My son when he was 15 dislocated his knee cap and to this day (he is 23 now) his knee pops out of place which results in a lot of pain.
Surgery may be indicated if he suffers a recurrent dislocation.
Complete dislocations of the elbow, such as JJ experienced, are widely thought to have a benign prognosis if they are appropriately treated. Long term outcome studies report excellent functional results, however stiffness is common and usually manifests as a loss of range of motion, typically of full extension. The other concern is one of long term elbow instability. These problems (with later arthritis) are due to the severity of injury and widespread connective tissue damage associated with this injury, more so if accompanied by cartilage damage which is not all that uncommon.

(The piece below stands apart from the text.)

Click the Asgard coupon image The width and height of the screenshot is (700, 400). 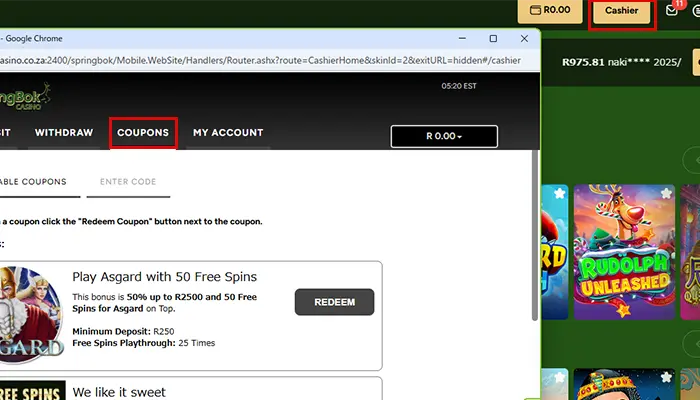click(x=30, y=314)
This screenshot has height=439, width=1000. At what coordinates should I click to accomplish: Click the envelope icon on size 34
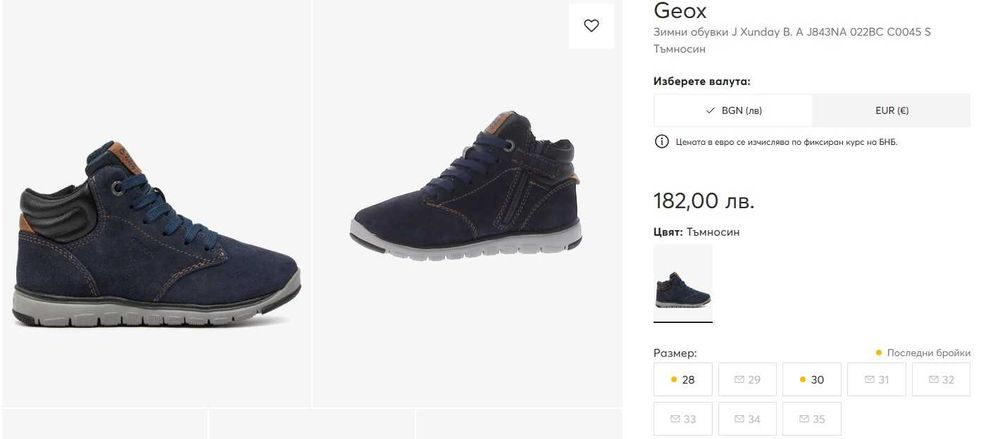pyautogui.click(x=739, y=419)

A 2000 study found a 15% rate of residual instability among National Football League players who had suffered this type of injury. This rate included the lesser partial dislocations. Therefore, it would be expected to be higher in complete dislocations. Furthermore, another study found radiographic evidence of persistent instability in up to 50% of patients on formal stress testing of the injured elbow.....a good reason for JJ to be wearing a stabilizing brace.
Reported instability is likely to depend on the demands placed on the elbow. Symptomatic or functional instability may be less common among patients who do not subject the elbow to significant loads. Patients who undertake weighted upper body activities such as manual workers and athletes would be expected to have a higher rate of functional instability however these groups have not been closely or specifically separately examined. In the general population, the prevalence of functional instability after simple elbow dislocation treated with an early movement program is close to 10%. Stiffness remains a much more common problem for patients. High demand athletes such as JJ would seem to be at increased risk of instability but although this argument is persuasive, at present the evidence to support this has not been clearly established.
As I mentioned at the beginning, in cases of recurrent elbow dislocation, surgical intervention may be indicated to increase the elbow's stability. This is usually followed by an extensive rehabilitation program lasting many months.
Finally, despite excellent functional outcomes following dislocation, many patients report persisting symptoms several years after injury. Half report long term stiffness after elbow dislocation and 2/3rds report residual pain. It is clear that despite excellent functional outcomes, these injuries are not entirely benign although these problems may not have clear surgical solutions.
Probably, gave you more info in this answer than you really wanted.